So why are system administrators still using backup tapes? This article explains why.

Historically, tape backups have been in use with companies for decades now. Generations of tape backups storing IT system information can often be seen around the offices of system administrators. Going on face value, backup tapes are slower than HDD and can take up a lot of space over time.

The key to their ongoing popularity has been the very fact that they have been around for so long. At this stage, the tape backup technology has proven how reliable they are at saving and restoring system information.

All the bugs in the tape backup software have been weeded out over decades of improvements. If the technology had any kind of niggling issue which affected an administrator’s ability to restore critical system information then these systems would have long since died away. The tape autoloader machines can also be relied upon to read tapes, even under adverse conditions (unclean tapes, etc.).

In comparison, HDD devices and other technologies are almost like bleeding edge technologies when used in NAS backup solutions. When Vista came out it initially had difficulty being restored from HDD systems, whereas backup tapes promptly work with each new operating system.

The cost of a tape backup is incredibly cheap these days and this facilitates a liberal approach to maintaining backups for onsite purposes and offsite tape storage. Additionally, multiple generations or versions of IT systems can easily be archived at a low cost.

And while the speed of using tape backup software is often complained about, the backups can be automated to run at night using a tape autoloader so there is no actual inconvenience due to the slow speed.

Finally, the cost and ease of data recovery has also to be considered. If you drop a HDD backup device then you will probably need to call in data recovery experts to complete the PC maintenance or mechanical recovery to salvage your data – which will not be cheap.

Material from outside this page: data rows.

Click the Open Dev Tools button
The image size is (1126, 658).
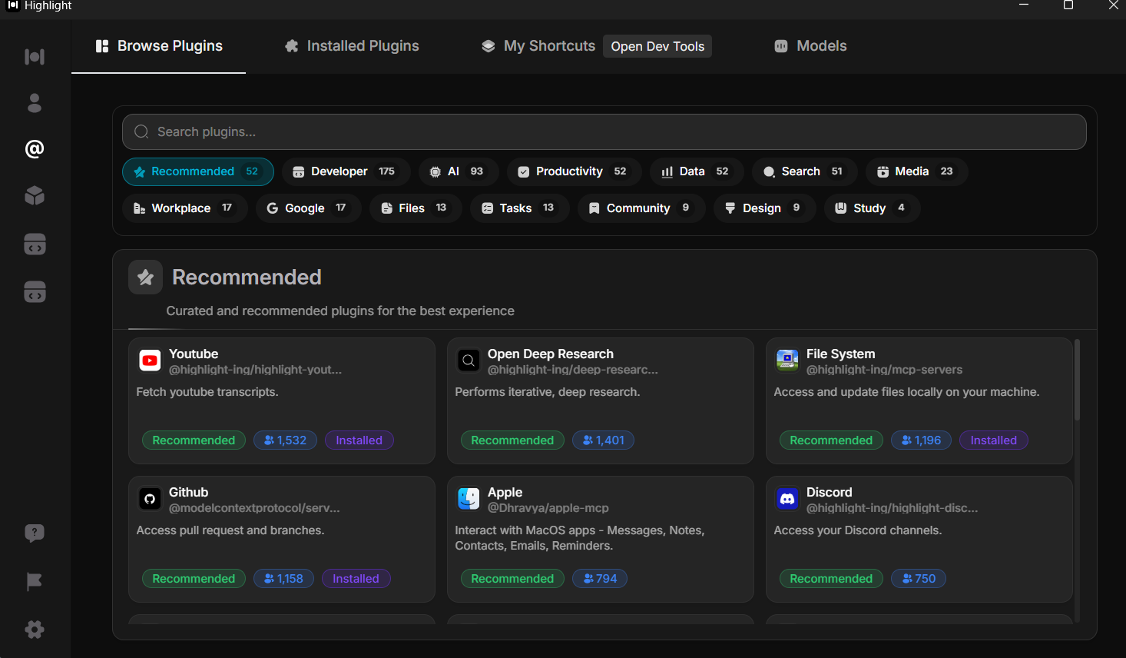[657, 47]
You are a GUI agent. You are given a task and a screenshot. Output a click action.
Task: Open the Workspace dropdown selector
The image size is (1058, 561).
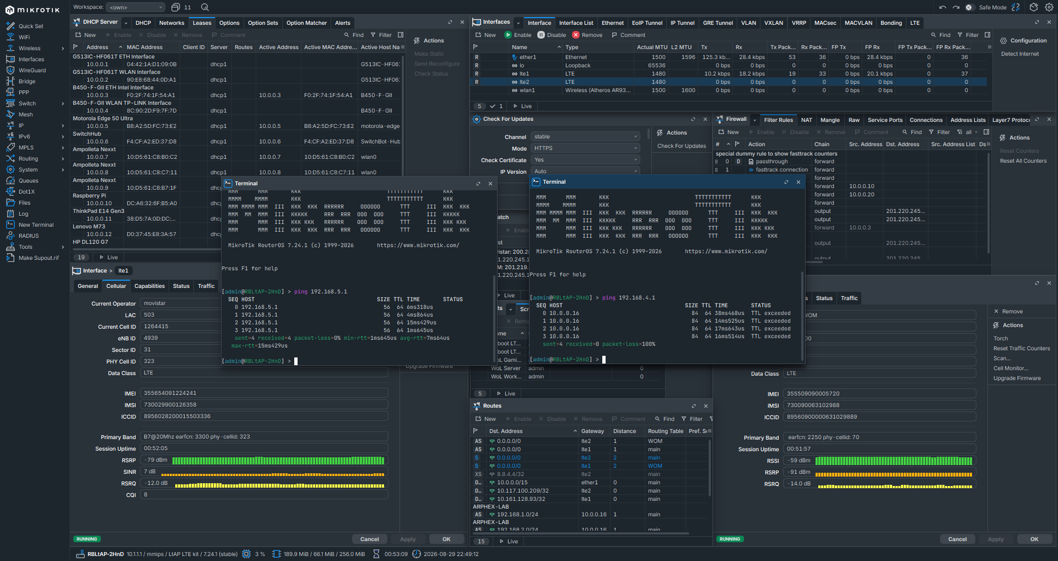[x=136, y=7]
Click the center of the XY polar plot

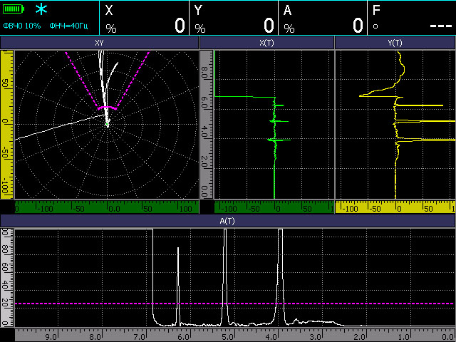tap(107, 124)
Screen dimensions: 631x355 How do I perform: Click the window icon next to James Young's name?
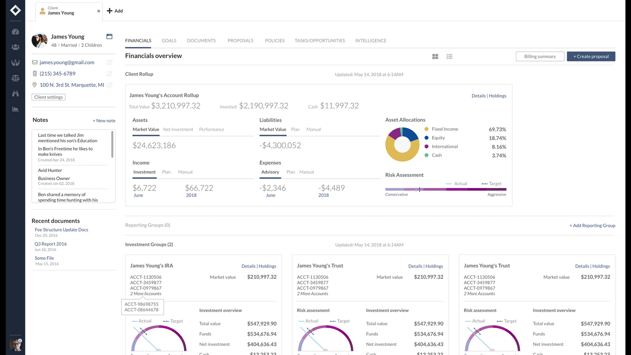pyautogui.click(x=109, y=36)
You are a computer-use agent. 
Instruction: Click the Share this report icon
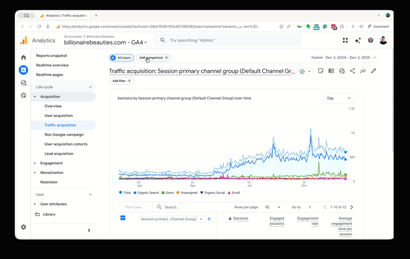pyautogui.click(x=352, y=71)
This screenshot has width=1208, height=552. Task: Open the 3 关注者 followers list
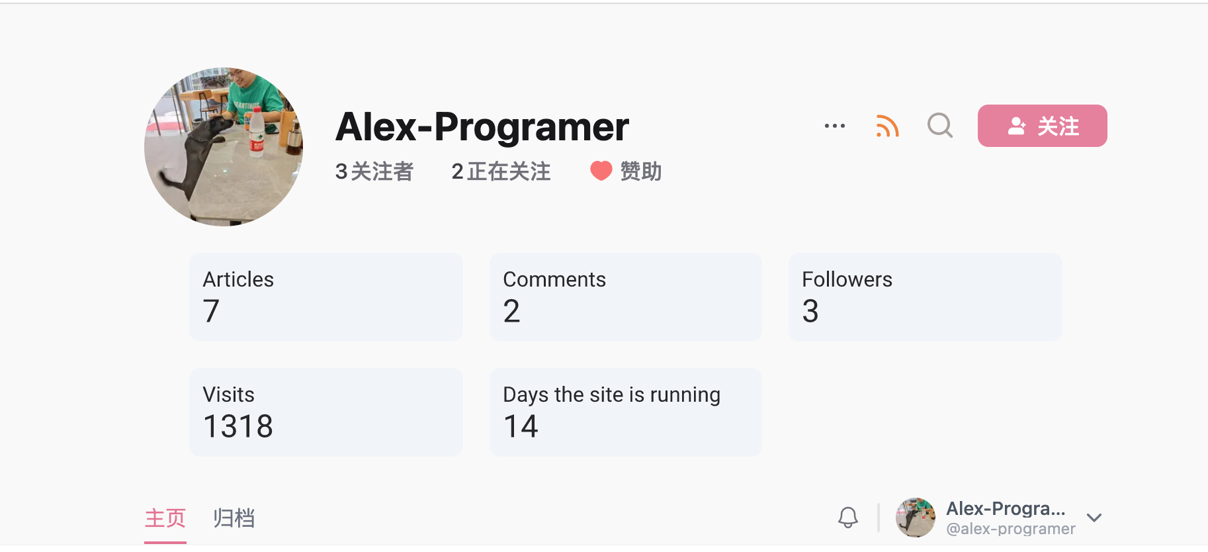pos(374,171)
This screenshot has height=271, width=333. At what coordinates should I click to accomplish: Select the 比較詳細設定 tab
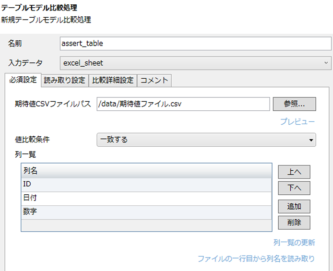click(113, 80)
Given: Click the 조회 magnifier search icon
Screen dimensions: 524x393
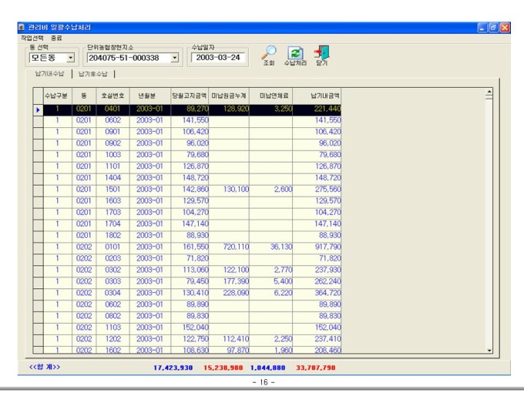Looking at the screenshot, I should [x=269, y=52].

By contrast, dropping tape backups will probably damage the cartridge. But in most cases, you can simply swap the tape into a new cartridge and it will work straight away. The simplicity of the media increases the probability of successful data recovery and saves you the cost of calling in experts.

The one exceptional case is when you need to find deleted files. Documents that have been deleted from a hard disk can rapidly be sourced on a HDD backup, whereas finding deleted files on a tape backup will take additional time to load, read and index the tape.